### Extrait présenté

Parmi les nombreuses questions soulevées, la première concerne précisément la manière dont s’opère le réglage. Pour un mathématicien, elle se traduit par l’utilisation d’algorithmes, « des règles de déplacement des boutons, que l’on améliore délicatement, de proche en proche. Puis on se demande si l’ajustement est satisfaisant, si on peut le flouer, si les réglages préconisés sont robustes », confie le mathématicien. Cette phase d’optimisation s’appelle l’entrainement, elle vise donc à mettre au point des algorithmes pour entrainer efficacement les réseaux de neurones. C’est le cœur du travail actuel de Jérôme Bolte.
Résolutions de problèmes en série
L’un des problèmes majeurs de l’entraînement des réseaux de neurones s’appelle, pour les mathématiciens, la « non-convexité ». Pour éclairer ses propos, le professeur invoque une image : celle d’un vaste profil montagneux, avec des vallées, des pics, des collines… Sur ce profil, une petite fourmi qui ne voit qu’à quelques centimètres autour d’elle-même doit se rendre au point le plus bas. « Nous agissons comme des conseillers en déplacement », poursuit-t-il. « La tâche est impossible lorsqu’on ne voit qu’à quelques centimètres, la fourmi ne peut pas deviner la vallée derrière le col ! L’art de l’optimisation est donc de donner de bons conseils, ou de mettre au point des équipes de fourmis pour atteindre l’objectif et y parvenir de la manière la plus efficace, ou la plus sûre, éviter des erreurs de cheminement… »
Autre écueil : les dimensions même du problème à résoudre, qui correspondent souvent à la taille des données et à leur quantité. « Quand les dimensions sont très grandes, les données trop massives, des problèmes très simples comme les systèmes d’équations linéaires, compris depuis des siècles, deviennent presque impossibles à résoudre ; ils changent quasiment de nature ». C’est ce genre de fossé auquel les chercheurs sont confrontés. Ces problèmes de grande taille, dont le plus délicat est l’entrainement des réseaux de neurones, permettent de réaliser de bonnes prévisions ou choix (d’où le vocable « d’intelligence » artificielle) : reconnaitre un objet sur une image, proposer une traduction dans une langue différente, piloter un drone dans des circonstances délicates, compléter des mots dans un texte lacunaire, interpréter le sujet d'une conversation, identifier de bonnes molécules pour une antibiothérapie ou encore faire des recommandations commerciales, à l’instar des propositions de films ou séries personnalisées par la plateforme Netflix.

### Jeu de données

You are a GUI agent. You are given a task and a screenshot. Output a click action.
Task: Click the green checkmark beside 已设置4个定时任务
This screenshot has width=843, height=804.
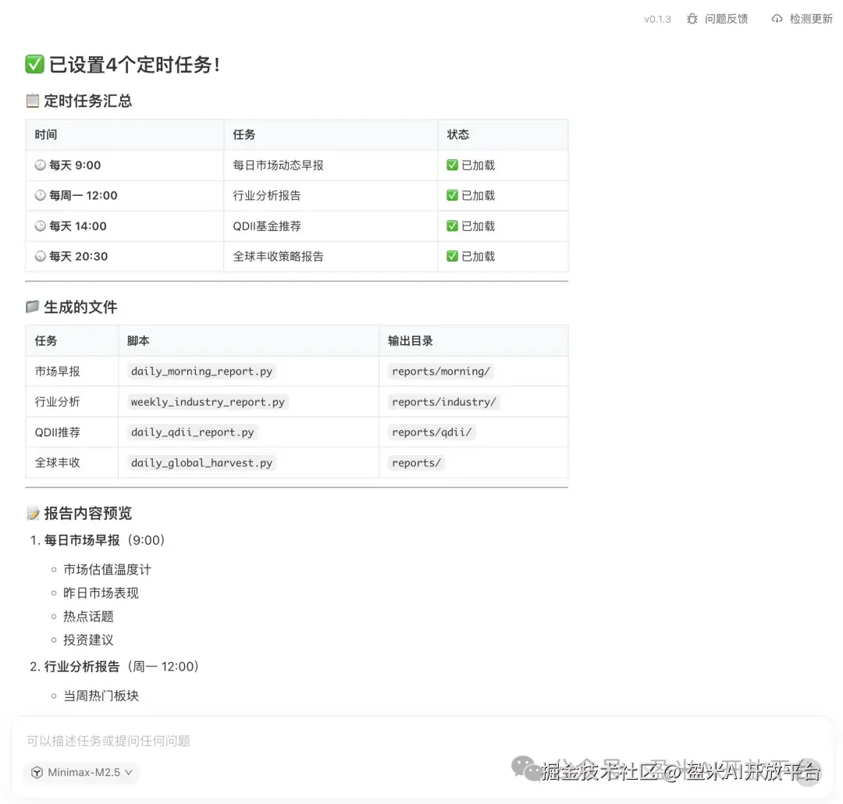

### Consigne
Répondez s'il vous plaît à ces questions sur l'extrait consacré à l'entraînement des réseaux de neurones :
1. Quel nom porte la phase d'optimisation visant à régler les boutons ?
2. Quel animal le professeur met-il en scène sur le profil montagneux ?
3. Quelle plateforme est citée pour ses propositions de films ou séries personnalisées ?

### Réponse attendue
1. L'entraînement.
2. Une petite fourmi.
3. Netflix.